Exercise instructions:
Copy out again, unchanged, the line that contains "Select size 4 M" and every line after it down to the last line of the data.

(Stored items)
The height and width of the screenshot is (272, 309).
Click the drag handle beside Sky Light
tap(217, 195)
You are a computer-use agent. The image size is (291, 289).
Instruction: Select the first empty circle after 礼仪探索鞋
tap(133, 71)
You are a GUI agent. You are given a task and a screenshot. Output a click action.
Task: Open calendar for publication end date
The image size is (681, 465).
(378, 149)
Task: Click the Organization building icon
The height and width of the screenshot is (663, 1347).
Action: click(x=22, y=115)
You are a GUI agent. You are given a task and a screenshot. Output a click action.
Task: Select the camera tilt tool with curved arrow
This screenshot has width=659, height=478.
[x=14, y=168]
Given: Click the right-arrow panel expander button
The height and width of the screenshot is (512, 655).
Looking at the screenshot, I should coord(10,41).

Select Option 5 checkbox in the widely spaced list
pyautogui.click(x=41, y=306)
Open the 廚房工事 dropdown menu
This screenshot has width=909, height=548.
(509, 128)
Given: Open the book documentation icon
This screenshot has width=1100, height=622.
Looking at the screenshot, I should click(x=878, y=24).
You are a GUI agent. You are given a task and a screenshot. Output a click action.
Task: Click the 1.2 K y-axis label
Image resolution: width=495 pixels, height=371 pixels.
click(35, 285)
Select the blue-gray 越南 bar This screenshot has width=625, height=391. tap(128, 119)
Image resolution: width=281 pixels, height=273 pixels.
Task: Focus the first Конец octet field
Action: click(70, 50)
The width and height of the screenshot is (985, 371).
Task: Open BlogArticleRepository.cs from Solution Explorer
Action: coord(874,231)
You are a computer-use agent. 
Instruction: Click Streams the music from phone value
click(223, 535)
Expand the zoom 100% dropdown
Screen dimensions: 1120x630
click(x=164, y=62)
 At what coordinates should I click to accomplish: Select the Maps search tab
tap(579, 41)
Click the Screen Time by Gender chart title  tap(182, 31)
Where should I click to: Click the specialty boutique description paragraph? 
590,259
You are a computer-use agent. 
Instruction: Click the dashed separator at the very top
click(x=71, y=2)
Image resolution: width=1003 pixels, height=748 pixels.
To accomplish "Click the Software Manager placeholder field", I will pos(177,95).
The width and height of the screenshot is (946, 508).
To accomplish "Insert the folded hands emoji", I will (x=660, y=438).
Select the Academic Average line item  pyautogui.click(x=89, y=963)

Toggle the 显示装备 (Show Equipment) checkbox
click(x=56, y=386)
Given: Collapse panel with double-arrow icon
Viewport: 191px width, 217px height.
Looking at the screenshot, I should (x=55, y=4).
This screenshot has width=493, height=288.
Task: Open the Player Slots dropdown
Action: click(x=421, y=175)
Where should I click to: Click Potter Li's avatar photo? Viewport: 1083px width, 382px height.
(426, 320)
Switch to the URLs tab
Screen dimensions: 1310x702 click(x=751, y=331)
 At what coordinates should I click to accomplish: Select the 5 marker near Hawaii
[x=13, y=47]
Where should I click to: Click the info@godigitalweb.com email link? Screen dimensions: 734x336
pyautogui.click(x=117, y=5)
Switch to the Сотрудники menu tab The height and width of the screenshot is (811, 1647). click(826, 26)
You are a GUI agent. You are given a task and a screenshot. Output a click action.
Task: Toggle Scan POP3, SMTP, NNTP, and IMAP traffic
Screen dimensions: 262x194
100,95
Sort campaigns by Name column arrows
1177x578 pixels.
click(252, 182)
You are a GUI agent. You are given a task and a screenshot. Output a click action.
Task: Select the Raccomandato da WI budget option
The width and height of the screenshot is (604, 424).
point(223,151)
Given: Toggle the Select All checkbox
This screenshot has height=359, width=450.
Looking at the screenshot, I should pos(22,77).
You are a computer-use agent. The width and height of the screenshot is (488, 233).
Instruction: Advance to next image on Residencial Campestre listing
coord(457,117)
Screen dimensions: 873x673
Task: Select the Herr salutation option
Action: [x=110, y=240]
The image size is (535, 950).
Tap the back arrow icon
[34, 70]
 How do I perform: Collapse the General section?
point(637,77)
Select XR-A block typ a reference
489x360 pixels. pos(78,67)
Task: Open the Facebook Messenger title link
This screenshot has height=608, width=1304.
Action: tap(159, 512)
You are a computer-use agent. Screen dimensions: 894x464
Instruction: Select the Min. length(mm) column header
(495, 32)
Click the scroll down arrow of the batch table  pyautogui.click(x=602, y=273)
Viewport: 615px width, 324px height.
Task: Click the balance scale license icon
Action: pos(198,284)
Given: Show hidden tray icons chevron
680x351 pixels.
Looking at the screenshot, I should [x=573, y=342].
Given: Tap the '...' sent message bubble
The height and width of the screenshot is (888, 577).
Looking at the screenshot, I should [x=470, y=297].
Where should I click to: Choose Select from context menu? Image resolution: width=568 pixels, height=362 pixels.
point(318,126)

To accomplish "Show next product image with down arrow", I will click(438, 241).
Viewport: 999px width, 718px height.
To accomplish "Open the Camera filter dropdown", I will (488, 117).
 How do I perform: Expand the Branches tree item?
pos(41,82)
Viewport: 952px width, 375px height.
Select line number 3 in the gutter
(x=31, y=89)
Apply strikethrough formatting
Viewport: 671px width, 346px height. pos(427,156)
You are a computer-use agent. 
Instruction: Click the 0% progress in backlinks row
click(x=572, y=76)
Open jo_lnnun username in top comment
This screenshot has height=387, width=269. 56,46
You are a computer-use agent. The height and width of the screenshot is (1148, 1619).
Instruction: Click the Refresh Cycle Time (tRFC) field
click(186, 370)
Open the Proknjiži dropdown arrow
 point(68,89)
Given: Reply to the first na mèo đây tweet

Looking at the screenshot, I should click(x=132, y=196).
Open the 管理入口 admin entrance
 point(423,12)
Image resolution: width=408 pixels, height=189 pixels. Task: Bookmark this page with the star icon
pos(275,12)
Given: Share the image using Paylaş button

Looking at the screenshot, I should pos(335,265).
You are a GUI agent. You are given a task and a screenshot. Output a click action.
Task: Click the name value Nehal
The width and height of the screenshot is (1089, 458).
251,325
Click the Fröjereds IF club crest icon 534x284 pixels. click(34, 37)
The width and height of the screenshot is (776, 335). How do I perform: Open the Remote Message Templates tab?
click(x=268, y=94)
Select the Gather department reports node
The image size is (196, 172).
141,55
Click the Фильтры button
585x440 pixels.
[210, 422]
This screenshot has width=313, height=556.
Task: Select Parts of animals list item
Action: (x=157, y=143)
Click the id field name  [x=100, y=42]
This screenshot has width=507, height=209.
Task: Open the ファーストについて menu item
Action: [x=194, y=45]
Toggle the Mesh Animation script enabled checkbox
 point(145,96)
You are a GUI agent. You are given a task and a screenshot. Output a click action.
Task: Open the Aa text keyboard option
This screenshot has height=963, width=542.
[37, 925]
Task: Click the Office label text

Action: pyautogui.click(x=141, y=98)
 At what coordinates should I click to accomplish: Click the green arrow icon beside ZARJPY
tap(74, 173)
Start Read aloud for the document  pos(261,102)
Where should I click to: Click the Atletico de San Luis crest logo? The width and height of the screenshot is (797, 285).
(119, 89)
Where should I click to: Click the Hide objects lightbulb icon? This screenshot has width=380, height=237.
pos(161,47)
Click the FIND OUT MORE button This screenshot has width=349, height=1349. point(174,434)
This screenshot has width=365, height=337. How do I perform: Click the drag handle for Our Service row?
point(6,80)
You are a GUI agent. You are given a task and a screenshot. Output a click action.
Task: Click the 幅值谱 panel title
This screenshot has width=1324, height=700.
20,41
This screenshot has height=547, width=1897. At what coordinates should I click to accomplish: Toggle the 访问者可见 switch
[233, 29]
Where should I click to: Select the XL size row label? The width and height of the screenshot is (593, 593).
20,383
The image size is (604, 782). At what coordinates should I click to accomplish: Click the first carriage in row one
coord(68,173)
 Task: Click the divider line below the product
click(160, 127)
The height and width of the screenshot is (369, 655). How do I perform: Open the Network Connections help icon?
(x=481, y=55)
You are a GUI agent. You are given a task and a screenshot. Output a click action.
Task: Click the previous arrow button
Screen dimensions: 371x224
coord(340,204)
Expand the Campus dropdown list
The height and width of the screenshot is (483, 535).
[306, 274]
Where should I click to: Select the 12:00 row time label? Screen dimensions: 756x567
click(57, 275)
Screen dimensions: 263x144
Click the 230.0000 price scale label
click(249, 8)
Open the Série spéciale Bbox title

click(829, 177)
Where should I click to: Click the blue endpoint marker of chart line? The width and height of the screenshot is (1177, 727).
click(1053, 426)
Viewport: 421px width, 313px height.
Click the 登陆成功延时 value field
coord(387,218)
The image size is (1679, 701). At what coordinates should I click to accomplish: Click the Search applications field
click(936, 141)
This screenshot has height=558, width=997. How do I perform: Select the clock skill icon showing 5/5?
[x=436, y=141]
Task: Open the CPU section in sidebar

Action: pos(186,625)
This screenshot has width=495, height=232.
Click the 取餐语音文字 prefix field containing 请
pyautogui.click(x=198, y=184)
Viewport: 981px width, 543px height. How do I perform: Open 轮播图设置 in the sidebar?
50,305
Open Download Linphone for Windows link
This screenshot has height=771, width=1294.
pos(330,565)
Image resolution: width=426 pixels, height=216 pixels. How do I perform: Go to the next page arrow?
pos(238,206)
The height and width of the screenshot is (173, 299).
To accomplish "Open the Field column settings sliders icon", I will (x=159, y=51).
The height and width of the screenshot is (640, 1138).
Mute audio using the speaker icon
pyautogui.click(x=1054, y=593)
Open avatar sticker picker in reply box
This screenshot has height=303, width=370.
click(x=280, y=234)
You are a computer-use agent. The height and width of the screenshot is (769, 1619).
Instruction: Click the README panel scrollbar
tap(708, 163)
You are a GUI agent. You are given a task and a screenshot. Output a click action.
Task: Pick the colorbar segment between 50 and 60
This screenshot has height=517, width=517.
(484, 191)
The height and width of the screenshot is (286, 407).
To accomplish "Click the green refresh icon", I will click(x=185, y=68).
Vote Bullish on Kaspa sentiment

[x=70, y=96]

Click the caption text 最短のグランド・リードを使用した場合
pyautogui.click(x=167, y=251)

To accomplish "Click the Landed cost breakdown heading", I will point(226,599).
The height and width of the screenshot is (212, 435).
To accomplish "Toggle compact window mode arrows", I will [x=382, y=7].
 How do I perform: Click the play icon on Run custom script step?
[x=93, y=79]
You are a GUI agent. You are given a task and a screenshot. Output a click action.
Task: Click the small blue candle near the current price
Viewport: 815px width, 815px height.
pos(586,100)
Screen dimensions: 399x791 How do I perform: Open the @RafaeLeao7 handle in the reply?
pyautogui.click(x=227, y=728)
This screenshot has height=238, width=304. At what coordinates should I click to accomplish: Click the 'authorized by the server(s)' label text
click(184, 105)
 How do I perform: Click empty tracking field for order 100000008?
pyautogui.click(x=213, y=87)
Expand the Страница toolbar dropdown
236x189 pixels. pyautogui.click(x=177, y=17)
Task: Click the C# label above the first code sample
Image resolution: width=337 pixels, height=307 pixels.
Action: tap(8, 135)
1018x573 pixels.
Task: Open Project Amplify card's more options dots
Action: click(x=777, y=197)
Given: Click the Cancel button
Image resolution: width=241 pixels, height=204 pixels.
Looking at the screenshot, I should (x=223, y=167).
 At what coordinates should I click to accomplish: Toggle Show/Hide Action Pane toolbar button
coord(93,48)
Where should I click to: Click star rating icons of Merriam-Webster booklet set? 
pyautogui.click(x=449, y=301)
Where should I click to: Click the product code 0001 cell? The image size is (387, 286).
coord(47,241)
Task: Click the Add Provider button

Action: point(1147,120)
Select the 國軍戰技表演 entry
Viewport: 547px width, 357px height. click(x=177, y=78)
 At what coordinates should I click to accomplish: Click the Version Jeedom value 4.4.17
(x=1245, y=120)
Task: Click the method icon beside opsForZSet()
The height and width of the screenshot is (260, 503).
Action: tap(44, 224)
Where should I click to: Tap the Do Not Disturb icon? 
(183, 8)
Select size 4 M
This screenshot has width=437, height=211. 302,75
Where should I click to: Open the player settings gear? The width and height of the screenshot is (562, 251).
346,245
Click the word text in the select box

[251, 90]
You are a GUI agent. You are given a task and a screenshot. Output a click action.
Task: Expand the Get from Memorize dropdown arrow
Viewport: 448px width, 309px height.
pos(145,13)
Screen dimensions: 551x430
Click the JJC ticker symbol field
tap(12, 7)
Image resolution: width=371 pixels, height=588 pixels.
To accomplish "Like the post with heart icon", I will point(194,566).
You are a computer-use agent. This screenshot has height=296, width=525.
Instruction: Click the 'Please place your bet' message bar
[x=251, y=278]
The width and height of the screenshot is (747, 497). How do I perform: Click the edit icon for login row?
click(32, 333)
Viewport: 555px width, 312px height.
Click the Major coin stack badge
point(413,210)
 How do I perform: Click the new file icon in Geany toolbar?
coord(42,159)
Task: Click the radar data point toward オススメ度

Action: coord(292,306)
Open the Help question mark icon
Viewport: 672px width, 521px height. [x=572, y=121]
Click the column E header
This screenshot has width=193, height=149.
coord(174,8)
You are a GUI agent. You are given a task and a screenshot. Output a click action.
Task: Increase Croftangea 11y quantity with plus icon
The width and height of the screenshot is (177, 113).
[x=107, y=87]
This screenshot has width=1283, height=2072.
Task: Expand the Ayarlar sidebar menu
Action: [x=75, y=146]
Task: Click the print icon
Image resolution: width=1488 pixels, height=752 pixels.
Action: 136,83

Your response:
Select size 4 M
This screenshot has width=437, height=211. 302,75
Where should I click to: Open the player settings gear? The width and height of the screenshot is (562, 251).
346,245
Click the word text in the select box

[251, 90]
You are a GUI agent. You are given a task and a screenshot. Output a click action.
Task: Expand the Get from Memorize dropdown arrow
Viewport: 448px width, 309px height.
pos(145,13)
Screen dimensions: 551x430
Click the JJC ticker symbol field
tap(12, 7)
Image resolution: width=371 pixels, height=588 pixels.
To accomplish "Like the post with heart icon", I will point(194,566).
You are a computer-use agent. This screenshot has height=296, width=525.
Instruction: Click the 'Please place your bet' message bar
[x=251, y=278]
The width and height of the screenshot is (747, 497). How do I perform: Click the edit icon for login row?
click(32, 333)
Viewport: 555px width, 312px height.
Click the Major coin stack badge
point(413,210)
 How do I perform: Click the new file icon in Geany toolbar?
coord(42,159)
Task: Click the radar data point toward オススメ度

Action: coord(292,306)
Open the Help question mark icon
Viewport: 672px width, 521px height. [x=572, y=121]
Click the column E header
This screenshot has width=193, height=149.
coord(174,8)
You are a GUI agent. You are given a task and a screenshot. Output a click action.
Task: Increase Croftangea 11y quantity with plus icon
The width and height of the screenshot is (177, 113).
[x=107, y=87]
This screenshot has width=1283, height=2072.
Task: Expand the Ayarlar sidebar menu
Action: [x=75, y=146]
Task: Click the print icon
Image resolution: width=1488 pixels, height=752 pixels.
Action: 136,83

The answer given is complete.